### [What is being asked]
Could you copy the records verbatim, from the line containing "This screenshot has height=1456, width=2576. Identify" through the line containing "draft is located at coordinates (1003, 795).", both included?

### [Data in this exercise]
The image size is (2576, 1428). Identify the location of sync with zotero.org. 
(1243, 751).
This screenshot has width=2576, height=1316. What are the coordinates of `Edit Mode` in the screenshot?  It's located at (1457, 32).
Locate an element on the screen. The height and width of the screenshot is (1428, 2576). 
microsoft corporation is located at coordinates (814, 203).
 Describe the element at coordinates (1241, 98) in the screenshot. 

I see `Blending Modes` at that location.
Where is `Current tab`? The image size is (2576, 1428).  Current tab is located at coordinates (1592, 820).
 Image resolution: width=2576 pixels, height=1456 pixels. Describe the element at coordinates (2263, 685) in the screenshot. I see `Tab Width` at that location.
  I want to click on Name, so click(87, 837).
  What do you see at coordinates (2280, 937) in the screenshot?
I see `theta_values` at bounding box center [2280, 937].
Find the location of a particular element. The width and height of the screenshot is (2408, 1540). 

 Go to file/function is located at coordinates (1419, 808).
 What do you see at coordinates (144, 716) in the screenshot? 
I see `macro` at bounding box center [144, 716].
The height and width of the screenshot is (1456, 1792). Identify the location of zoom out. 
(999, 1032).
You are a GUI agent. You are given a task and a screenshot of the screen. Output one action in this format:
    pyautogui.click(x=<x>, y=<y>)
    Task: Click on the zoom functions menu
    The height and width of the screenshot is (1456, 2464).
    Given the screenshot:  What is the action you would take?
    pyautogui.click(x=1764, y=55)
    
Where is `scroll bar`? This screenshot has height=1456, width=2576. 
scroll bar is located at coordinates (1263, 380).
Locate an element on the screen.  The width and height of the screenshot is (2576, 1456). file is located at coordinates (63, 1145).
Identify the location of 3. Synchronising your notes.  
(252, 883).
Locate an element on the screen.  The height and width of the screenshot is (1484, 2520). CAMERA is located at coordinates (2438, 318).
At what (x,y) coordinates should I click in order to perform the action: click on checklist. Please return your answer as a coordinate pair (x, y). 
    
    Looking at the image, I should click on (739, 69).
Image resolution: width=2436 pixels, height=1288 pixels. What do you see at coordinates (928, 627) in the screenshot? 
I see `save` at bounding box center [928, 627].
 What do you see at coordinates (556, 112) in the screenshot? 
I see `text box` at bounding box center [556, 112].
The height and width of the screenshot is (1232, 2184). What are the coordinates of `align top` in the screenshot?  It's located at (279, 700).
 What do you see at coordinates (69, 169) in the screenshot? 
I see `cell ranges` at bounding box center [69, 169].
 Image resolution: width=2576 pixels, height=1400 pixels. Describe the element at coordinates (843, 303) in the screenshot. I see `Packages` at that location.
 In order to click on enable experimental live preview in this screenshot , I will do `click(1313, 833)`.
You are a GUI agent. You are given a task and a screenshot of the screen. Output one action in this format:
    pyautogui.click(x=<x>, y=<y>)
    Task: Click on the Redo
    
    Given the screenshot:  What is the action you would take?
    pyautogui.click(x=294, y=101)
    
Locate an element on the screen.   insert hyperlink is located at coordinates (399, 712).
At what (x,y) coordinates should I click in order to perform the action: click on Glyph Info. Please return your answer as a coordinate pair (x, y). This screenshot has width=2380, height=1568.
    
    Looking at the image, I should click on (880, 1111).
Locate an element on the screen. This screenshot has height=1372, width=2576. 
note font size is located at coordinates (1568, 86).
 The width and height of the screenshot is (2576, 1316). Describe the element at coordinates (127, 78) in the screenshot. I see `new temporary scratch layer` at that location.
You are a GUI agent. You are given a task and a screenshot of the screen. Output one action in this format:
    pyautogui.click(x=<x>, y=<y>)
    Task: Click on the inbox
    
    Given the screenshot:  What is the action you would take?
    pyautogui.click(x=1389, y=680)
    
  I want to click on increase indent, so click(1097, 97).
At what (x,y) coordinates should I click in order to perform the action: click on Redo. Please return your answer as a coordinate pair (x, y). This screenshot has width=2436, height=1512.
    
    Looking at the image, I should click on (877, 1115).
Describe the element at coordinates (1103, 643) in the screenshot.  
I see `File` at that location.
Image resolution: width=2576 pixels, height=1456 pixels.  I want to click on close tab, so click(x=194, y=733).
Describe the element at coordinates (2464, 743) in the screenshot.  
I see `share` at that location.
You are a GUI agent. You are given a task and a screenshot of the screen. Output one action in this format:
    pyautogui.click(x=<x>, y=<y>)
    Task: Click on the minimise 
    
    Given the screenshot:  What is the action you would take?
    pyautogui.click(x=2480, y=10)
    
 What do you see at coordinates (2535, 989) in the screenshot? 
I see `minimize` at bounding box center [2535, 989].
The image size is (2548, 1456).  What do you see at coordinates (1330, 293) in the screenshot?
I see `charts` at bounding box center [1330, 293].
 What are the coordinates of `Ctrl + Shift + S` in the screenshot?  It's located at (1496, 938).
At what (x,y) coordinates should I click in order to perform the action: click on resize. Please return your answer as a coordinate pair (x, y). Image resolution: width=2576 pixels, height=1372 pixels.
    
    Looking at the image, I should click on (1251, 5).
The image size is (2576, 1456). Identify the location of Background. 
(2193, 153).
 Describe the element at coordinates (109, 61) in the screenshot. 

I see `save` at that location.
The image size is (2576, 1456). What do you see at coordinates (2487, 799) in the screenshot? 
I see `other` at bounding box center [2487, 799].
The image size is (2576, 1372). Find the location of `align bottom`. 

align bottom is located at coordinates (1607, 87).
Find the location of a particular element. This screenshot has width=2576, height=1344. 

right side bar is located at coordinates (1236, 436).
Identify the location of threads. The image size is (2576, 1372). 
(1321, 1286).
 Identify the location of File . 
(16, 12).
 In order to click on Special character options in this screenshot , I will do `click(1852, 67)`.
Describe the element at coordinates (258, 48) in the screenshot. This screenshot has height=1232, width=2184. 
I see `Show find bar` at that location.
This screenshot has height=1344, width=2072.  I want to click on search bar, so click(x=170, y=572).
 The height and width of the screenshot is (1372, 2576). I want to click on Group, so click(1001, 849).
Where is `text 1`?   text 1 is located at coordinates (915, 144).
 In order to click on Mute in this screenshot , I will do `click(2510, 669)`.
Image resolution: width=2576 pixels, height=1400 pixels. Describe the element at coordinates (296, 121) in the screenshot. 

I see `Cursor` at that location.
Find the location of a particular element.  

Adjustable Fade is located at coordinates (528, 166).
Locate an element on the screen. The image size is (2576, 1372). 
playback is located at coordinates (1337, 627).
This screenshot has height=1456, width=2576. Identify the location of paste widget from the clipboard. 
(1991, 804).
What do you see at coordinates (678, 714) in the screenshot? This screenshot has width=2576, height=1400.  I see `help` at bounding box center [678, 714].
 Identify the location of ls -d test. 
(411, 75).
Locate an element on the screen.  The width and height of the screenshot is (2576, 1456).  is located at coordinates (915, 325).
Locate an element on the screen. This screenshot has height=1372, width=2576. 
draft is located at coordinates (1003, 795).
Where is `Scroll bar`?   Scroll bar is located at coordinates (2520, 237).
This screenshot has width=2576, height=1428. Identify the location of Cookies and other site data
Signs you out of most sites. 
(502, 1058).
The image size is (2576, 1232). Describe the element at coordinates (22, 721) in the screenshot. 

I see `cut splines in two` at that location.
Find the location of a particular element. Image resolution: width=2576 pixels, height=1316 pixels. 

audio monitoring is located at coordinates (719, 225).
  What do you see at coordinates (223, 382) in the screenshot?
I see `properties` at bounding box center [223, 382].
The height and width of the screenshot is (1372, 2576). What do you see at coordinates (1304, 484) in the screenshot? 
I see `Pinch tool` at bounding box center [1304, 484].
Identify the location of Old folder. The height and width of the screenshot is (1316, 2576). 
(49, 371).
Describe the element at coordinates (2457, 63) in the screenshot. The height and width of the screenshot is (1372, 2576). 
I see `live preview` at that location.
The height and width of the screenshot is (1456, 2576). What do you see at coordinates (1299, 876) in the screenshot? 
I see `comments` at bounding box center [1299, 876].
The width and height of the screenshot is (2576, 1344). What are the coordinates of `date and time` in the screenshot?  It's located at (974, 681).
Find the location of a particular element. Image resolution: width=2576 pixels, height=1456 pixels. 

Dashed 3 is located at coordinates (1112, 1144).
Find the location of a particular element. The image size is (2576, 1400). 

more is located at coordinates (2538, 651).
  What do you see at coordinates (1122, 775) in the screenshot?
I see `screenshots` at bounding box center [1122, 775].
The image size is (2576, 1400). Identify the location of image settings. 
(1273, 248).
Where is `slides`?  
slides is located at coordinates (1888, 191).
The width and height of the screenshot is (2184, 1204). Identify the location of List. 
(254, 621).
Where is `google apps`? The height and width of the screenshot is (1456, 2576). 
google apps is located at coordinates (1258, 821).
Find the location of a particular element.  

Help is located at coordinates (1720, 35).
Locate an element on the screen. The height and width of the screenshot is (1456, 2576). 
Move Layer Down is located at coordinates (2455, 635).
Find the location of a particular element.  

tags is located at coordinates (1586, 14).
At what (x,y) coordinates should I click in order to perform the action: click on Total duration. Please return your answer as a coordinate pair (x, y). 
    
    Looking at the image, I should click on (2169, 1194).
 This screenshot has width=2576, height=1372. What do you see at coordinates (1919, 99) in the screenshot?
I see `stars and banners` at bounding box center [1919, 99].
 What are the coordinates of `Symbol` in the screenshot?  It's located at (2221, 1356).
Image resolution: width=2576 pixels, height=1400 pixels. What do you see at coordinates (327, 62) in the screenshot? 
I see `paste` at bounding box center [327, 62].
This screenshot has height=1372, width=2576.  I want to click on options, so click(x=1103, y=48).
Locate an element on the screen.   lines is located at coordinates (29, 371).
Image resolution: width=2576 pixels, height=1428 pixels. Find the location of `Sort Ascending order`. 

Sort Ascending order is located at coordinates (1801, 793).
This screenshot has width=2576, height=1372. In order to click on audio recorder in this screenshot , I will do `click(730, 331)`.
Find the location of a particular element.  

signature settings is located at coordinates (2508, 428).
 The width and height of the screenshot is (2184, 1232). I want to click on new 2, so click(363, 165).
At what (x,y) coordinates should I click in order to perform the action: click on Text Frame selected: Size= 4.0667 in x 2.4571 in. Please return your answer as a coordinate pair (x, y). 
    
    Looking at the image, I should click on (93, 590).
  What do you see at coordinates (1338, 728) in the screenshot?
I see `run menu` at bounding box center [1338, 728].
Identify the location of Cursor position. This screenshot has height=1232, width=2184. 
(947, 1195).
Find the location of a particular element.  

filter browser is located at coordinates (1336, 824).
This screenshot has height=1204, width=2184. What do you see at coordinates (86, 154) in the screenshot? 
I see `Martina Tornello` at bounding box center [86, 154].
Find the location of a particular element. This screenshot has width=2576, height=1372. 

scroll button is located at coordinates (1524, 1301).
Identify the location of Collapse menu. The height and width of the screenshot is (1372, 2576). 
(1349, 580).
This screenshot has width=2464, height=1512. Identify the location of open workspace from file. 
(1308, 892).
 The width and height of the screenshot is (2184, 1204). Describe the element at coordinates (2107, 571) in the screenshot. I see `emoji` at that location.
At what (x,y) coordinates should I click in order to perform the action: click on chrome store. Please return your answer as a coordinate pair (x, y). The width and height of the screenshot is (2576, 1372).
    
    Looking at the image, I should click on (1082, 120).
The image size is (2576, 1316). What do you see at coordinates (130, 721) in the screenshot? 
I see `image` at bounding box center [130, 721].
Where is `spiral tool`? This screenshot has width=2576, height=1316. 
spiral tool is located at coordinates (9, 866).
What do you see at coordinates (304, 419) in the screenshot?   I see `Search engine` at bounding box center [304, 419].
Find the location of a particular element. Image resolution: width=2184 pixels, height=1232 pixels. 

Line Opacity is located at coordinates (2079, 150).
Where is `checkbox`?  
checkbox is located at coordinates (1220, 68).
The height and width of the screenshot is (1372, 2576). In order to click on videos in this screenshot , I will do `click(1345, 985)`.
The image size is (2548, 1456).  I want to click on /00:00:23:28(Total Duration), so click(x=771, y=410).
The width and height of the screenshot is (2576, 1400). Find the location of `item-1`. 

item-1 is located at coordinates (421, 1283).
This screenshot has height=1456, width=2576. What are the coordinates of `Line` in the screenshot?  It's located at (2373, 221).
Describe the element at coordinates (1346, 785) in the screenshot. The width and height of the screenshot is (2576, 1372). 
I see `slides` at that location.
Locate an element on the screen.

### [Answer for this exercise]
This screenshot has height=1456, width=2576. Identify the location of paste widget from the clipboard. 
(1991, 804).
What do you see at coordinates (678, 714) in the screenshot? This screenshot has width=2576, height=1400.  I see `help` at bounding box center [678, 714].
 Identify the location of ls -d test. 
(411, 75).
Locate an element on the screen.  The width and height of the screenshot is (2576, 1456).  is located at coordinates (915, 325).
Locate an element on the screen. This screenshot has height=1372, width=2576. 
draft is located at coordinates (1003, 795).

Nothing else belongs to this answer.